*Verilen Metin*
+-------+

Türkiye son sıralarda
Genel olarak, Türkiye’deki üniversitelerin kaliteye ulaşmasını etkileyen hususların başında özerklik konusunda yaşanan sorunlar geliyor. Merkezi yapılanmayla yönetilen yükseköğretim kurumlarının kaliteye ulaşmak için izleyecekleri strateji konusunda karar veremiyor olmaları veya stratejinin uygulanmasında üst otoriteye bağımlı olmaları, önemli bir engeldir. Avrupa Üniversiteler Birliği’nin Avrupa’daki üniversitelerin özerkliğini örgütsel, finansal, kadro/işe alma ve akademik açılardan değerlendirdiği 2011 raporunda Türkiye tüm alanlarda son sıralardadır.

+-------+

*Yapılacak İş*
Verilen metne göre Avrupa Üniversiteler Birliği'nin 2011 raporu, Avrupa'daki üniversitelerin özerkliğini hangi açılardan değerlendirmiştir?

*Kaynak Veriler*
+-------+

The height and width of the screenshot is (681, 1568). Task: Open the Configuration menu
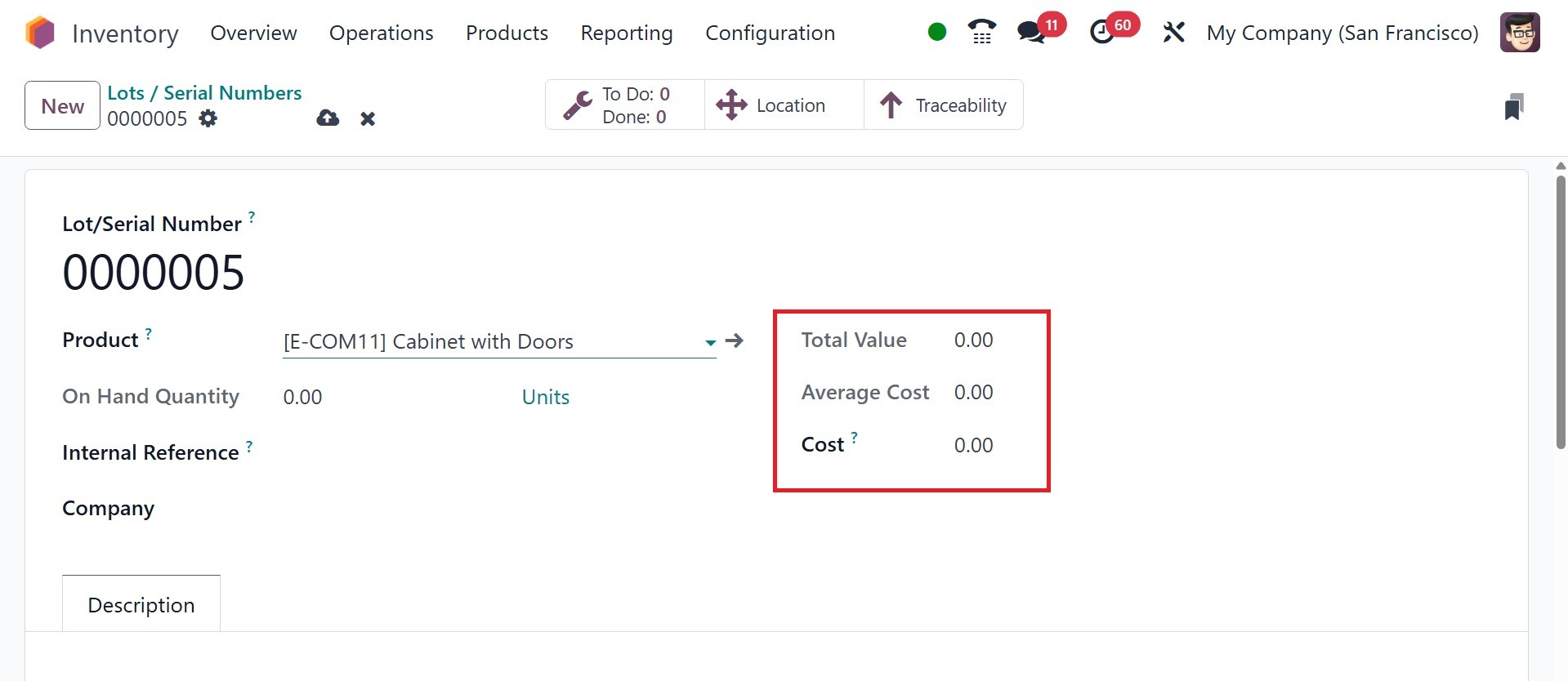pos(770,33)
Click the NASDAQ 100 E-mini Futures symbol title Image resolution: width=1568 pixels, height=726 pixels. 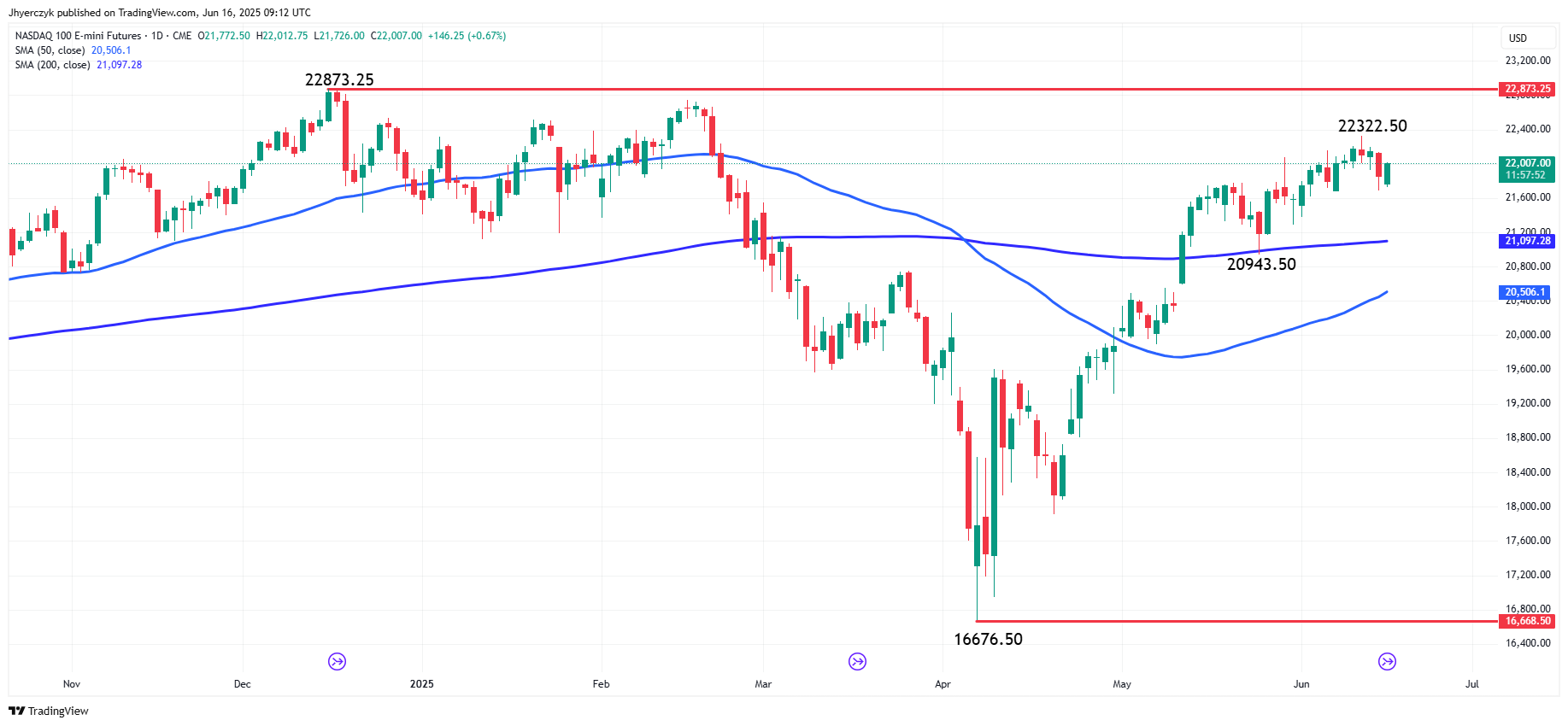tap(78, 36)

+-------+

*Doğru Sonuç*
Örgütsel, finansal, kadro/işe alma ve akademik açılardan.